To understand how this booming bushmeat market may be impacting primates, the researchers estimated the total primate population in the Konobo forest. In all, they estimated that 342,891 primate individuals lived in the 1,460 square kilometer (563.71 square miles) forest area. According to the researchers, under optimal conditions an area that large would contain a primate population of roughly 428,600 individuals. However, with an annual decrease of over 9,000 primates due to the bushmeat trade in addition to an estimated 20 percent general population reduction over the last few decades, primates in the Konobo District are vanishing at a rate of nearly three percent every year. Moreover, the researchers believe they may be underestimating the decline due to limitations in their research.
"First, there are multiple smaller markets throughout the Konobo District, none of which were surveyed," the researchers write. "Many primates hunted in the district are consumed locally and are not destined for markets in Ivory Coast. Also, because there are multiple points along the Cavally River where bushmeat enters Ivory Coast from Liberia, the carcasses we observed in Daobly market are almost certainly not the only primates from the Konobo District finding their way into Ivory Coast."
Collection of animals for sale including duikers, porcupines, Diana monkey, lesser spot-nosed monkey, and a collection of dried primate and duiker carcasses. Photo by: Ryan Covey.
Still, this study could provide fundamental information for potential primate conservation projects in Liberia where current deforestation rates are relatively low in comparison with Ivory Coast. As deforestation rates due to cocoa and rubber plantations in Ivory Coast continue to rise, Liberian forests could become potentially crucial habitat refugees for wildlife, in particular forest-dwelling primate species. However, in addition to high hunting pressure, Liberia’s forests are facing a rising threat of palm oil plantations.
"Although the preliminary nature of our data preclude us from stating with certainty that any single taxon is being hunted unsustainably, we hope that our market counts might serve as a baseline data for additional surveys in Liberia and Ivory Coast in the near future," the researchers write. "This study highlights the current hunting problem facing primates throughout West Africa."

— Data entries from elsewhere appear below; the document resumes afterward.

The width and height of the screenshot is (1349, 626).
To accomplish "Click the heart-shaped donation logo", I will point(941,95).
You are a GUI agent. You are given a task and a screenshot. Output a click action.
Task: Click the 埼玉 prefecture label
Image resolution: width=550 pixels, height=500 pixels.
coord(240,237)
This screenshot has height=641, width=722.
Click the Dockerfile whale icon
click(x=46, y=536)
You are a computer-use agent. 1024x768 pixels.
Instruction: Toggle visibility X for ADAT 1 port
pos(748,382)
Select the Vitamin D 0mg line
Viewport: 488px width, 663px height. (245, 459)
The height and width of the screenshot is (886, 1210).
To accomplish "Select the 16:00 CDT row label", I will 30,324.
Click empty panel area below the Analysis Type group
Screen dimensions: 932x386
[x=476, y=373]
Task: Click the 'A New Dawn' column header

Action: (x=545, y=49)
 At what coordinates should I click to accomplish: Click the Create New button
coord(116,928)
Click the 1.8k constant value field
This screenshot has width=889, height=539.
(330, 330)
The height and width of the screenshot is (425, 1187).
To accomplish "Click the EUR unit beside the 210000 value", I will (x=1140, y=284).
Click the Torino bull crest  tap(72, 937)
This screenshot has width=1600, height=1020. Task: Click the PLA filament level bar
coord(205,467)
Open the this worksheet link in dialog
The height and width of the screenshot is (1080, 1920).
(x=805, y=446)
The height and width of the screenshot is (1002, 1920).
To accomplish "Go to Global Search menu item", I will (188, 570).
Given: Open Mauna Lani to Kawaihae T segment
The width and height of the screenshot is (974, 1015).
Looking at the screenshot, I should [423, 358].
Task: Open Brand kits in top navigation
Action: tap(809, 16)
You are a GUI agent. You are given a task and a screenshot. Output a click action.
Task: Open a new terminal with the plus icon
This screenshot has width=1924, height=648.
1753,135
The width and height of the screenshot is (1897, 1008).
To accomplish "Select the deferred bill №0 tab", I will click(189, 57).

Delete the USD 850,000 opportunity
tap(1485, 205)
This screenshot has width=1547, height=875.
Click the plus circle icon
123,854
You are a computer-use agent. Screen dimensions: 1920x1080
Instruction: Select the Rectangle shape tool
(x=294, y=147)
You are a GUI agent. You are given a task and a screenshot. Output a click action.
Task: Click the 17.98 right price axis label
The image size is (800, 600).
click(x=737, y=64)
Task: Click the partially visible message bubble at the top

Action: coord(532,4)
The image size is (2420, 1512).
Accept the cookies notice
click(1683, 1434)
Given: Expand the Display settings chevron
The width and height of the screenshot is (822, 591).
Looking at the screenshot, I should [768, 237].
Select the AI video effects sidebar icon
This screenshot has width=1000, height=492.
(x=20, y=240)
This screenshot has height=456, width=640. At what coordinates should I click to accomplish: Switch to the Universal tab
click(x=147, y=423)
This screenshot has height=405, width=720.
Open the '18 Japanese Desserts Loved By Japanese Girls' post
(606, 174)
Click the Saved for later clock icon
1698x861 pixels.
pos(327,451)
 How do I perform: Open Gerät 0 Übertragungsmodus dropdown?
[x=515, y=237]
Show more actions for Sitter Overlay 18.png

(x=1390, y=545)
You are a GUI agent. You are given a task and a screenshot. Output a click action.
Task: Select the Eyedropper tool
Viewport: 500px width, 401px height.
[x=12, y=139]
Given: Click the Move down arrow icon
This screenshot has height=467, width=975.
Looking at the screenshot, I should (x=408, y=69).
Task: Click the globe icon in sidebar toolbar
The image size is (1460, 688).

The researchers recommend multiple actions, including population surveys to determine the abundance and distribution of primates in the region and locate areas of high conservation concern. Secondly, they recommend establishing a monitoring system for markets throughout the Konobo District as well as bordering markets along the Ivory Coast. This information would better inform law enforcement by directing them to the most threatened areas. Lastly, the researchers advocate for local education and involvement by residents in primate research and monitoring projects, giving locals the opportunity to benefit from preservation of their wildlife.
The location of the bushmeat market along the Ivory Coast/Liberia border. Hunting range indicated by yellow, diagonal lines. Map by: Ryan Covey.
- Covey, Ryan, and W. Scott McGraw. “Monkeys in a West African Bushmeat Market: Implications for Cercopithecid Conservation in Eastern Liberia.” Tropical Conservation Science 1st ser. 7 (2014): 115-25. Mongabay.com Open Access Journal. 2014. Web.